Presepi a concorso: Giorgio realizza il “germoglio di pace”
27 gennaio 2025 - Tempo di lettura: 4 minuti
Categoria: Attualità e CulturaI presepi sono uno dei simboli più tradizionali del Natale, perchè rappresentano la nascita di Gesù e fanno ormai parte della tradizione di tutte le famiglie italiane cristiane.
Ma come sono nati?
Secondo la tradizione, il presepe prende origine dal desiderio di S. Francesco di far rivivere in uno scenario naturale la nascita di Gesù. Nel 1223 a Greccio in Umbria la messa di Natale fu arricchita da personaggi viventi. In seguito statuine di materiali vari e varie dimensioni entrarono dapprima nelle chiese e poi nelle case di tutti, come rappresentazione della Natività e dell’adorazione dei Magi.
✨Alcune curiosità✨
Il presepe animato più grande del mondo è quello dell’associazione nazionale “Città dei presepi”. Ad idearlo è stato un toscano, Fabrizio Mandorlini, di San Miniato (Pisa).
La città più famosa per questo tipo di realizzazioni è Bazzano, in provincia di Parma.
Il presepe più bello del mondo è quello delle Grotte di Frasassi, a Genga, in provincia di Ancona. In una suggestiva cornice paesaggistica 300 personaggi si muovono in una superficie di 30.000 metri quadrati.
Il più grande del mondo è a Manarola, il bellissimo borgo delle Cinque Terre, dove ogni anno a Natale va in scena uno spettacolo unico: l’accensione del presepe sulla collina.
Il presepe non è il simbolo di Natale più utilizzato, ma è il secondo, preceduto solo dall’albero di Natale.
Per i presepi esistono pure i concorsi organizzati dalle parrocchie dei comuni.
Ve ne parleremo con un aiuto speciale, infatti il nostro compagno Giorgio Ballerini, che frequenta la classe 2^ A del nostro istituto, ha accettato di raccontarci come ha fatto lui, insieme a suo padre, a partecipare alla mostra dei presepi, organizzata dalla parrocchia di Gianico, in provincia di Brescia.
Come si partecipa?
Bisogna andare sul sito della parrocchia interessata e chiamare il numero che si trova. Il secondo passaggio è costruire il presepe, che poi bisognerà portare il giorno di consegna (in questo caso l’8 dicembre), dal 24 dicembre al 6 gennaio la mostra è rimasta aperta al pubblico. Alla fine viene annunciato il vincitore.
Come si svolge la manifestazione e da quale idea sei partito?
L’entrata è libera, perciò non si deve pagare per vedere i presepi. Chi entra può anche votare un solo presepe per ogni categoria: categoria bambini, oppure famiglie o artisti.

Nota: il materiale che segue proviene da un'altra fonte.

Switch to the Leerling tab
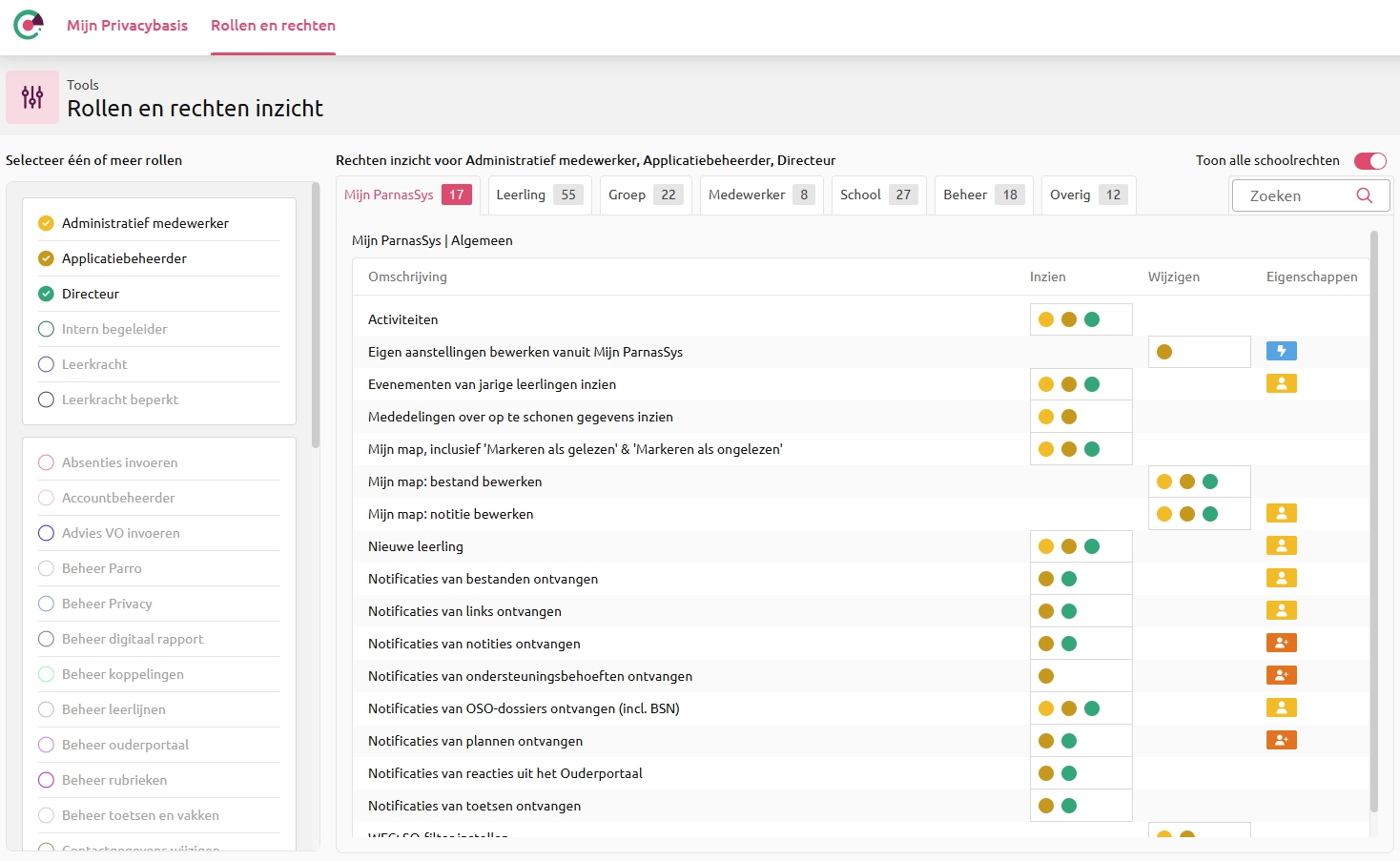Image resolution: width=1400 pixels, height=861 pixels. coord(540,195)
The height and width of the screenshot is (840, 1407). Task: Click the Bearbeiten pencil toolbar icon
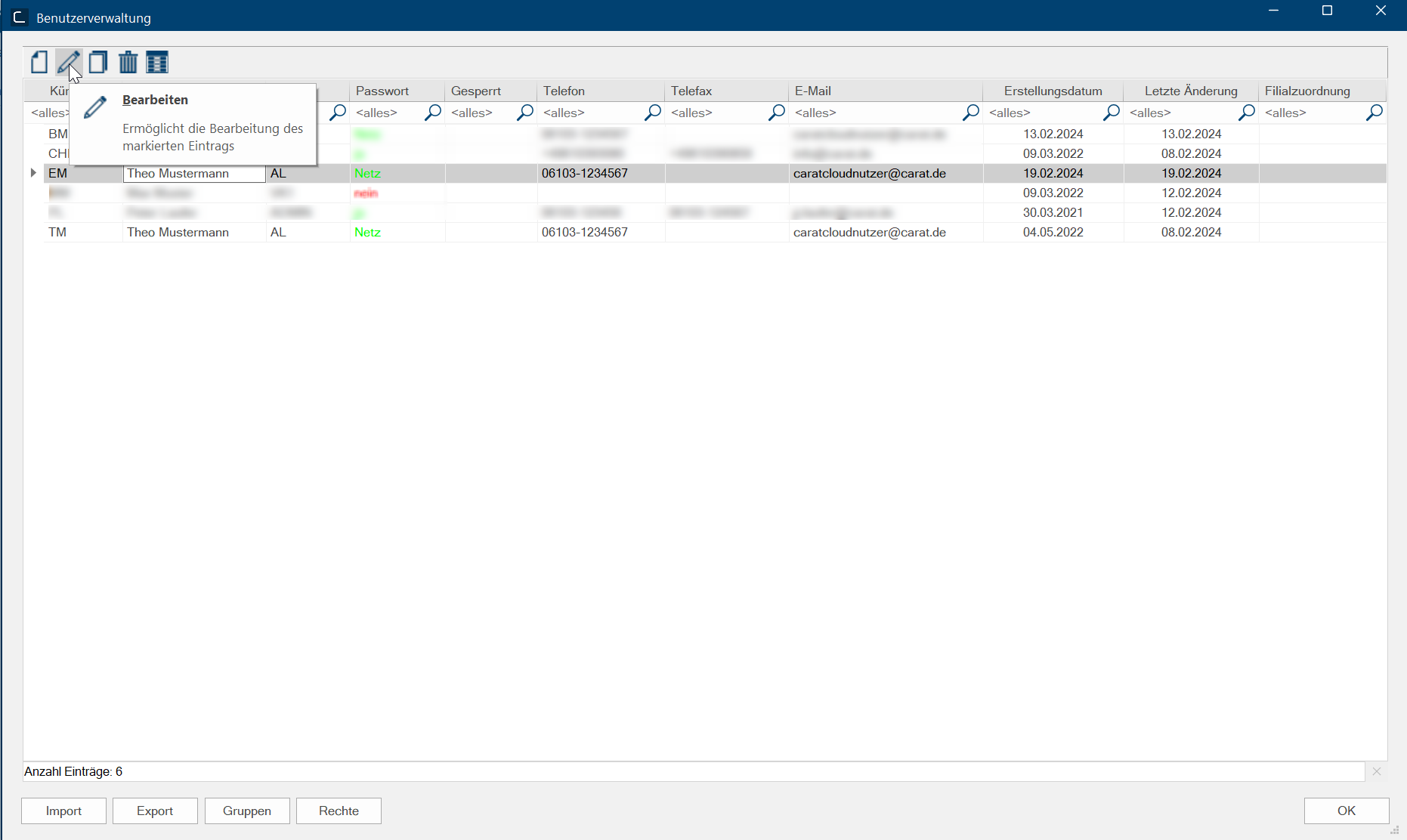pyautogui.click(x=68, y=62)
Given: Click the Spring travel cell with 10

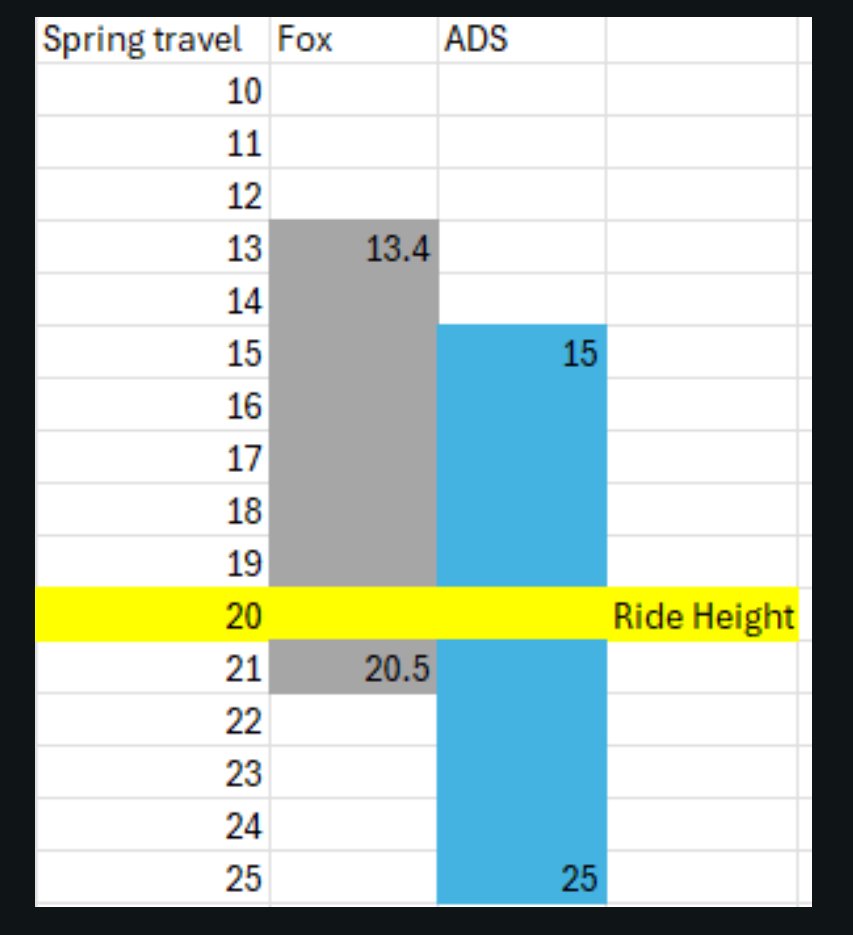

Il presepe che ho costruito insieme a mio papà quest’anno si intitola “Una luce nel bosco, un germoglio di Pace”.
Siamo partiti dal ramo di un albero tagliato apposta e poi abbiamo pensato a come utilizzarlo. Per il risultato finale ci sono serviti legno, muschio, edera, piccole foglie e funghi (fatti in das da mio papà). Una volta pronto, lo abbiamo appoggiato sul tagliere della polenta, a sua volta collocato su un tavolino che abbiamo trovato in solaio.



Dopo 19 giorni di agognata attesa, io e mio papà siamo andati all’annuncio del vincitore, purtroppo quest’anno siamo arrivati ultimi. L’anno scorso, invece, abbiamo meritato il secondo posto. Ma non ci siamo abbattuti perché, come in tutte le competizioni, c’è qualcuno che vince e qualcuno che perde. Di sicuro parteciperemo pure l’anno prossimo.
Abbiamo guardato le foto del presepio di Giorgio in redazione, prima di preparare l’articolo. A noi è sembrato bellissimo e originale, considerate anche le sue dimensioni ridotte. Ci è piaciuta la scelta dei materiali, il legno, le pigne, i rametti di piante rampicanti, che ricordano i prati verdi e i boschi delle nostre valli. Per noi Giorgio ha vinto a pieni voti, anche per l’impegno e la cura che ha messo nel realizzarlo. Inoltre ricordiamo che questa tradizione è pure un espediente per passare del tempo con amici, parenti, conoscenti, ma anche da soli, per cimentarsi in sfide artistiche, a colpi di fantasia e originalità.